A material flow model of steel and concrete in EU buildings: National differences of the service-stock-flow nexus

To meet climate and resource efficiency targets in the European Union, it is advantageous to reduce material production and waste generation related to buildings. Yet, the feasibility of reducing the demand for construction materials across member states remains uncertain. Thus, this paper aims to assess challenges for building material demand reduction in the member states based on national differences in the service-stock-flow nexus. To achieve this objective, the paper introduces a stock-driven material flow analysis and material intensity database for steel and cement in residential and commercial buildings until 2050. The results are contrasted with structural variables to pinpoint challenges for material demand reduction within prospective transformation pathways. While overall material inflows increase by more than 50 %, individual countries stand out due to lower specific material demand. In fact, the specific steel use is around 23 % lower in new single-family houses in Northern compared to Southern Europe as more than half of the residential buildings rely on timber for above-ground construction. Nevertheless, the overall material stocks are lowest in Southern Europe due to a per capita floor space demand below the European average of 45 square meters in 2050. In general, the modelled material outflows are lower than the inflows but are still increasing over time.
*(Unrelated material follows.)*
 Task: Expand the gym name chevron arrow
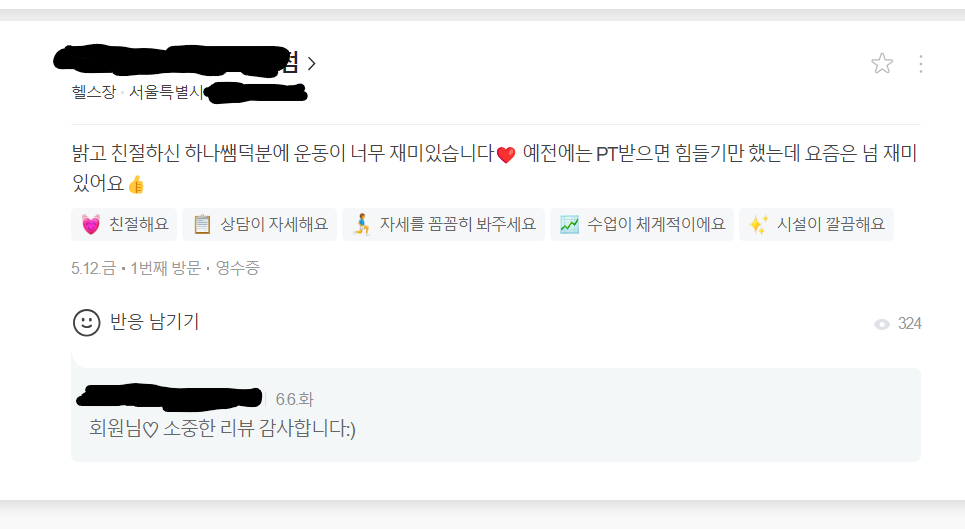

Furthermore, the national material stocks and flows correlate with market value and population density. This implies that a growing share of material production and waste generation are caused by the construction of buildings. Although the transfer of the identified material demand reduction potentials to other member states is thinkable, this is challenged by continuous economic growth and socioeconomic trends. Consequently, it is decisive to decouple service and material demand. Strategies related to a circular economy demand can contribute to this by reducing building material production and waste generation without affecting the service provision. Future research should quantify the impact of such circular economy strategies to develop exploitation strategies for achieving the climate and resource efficiency targets.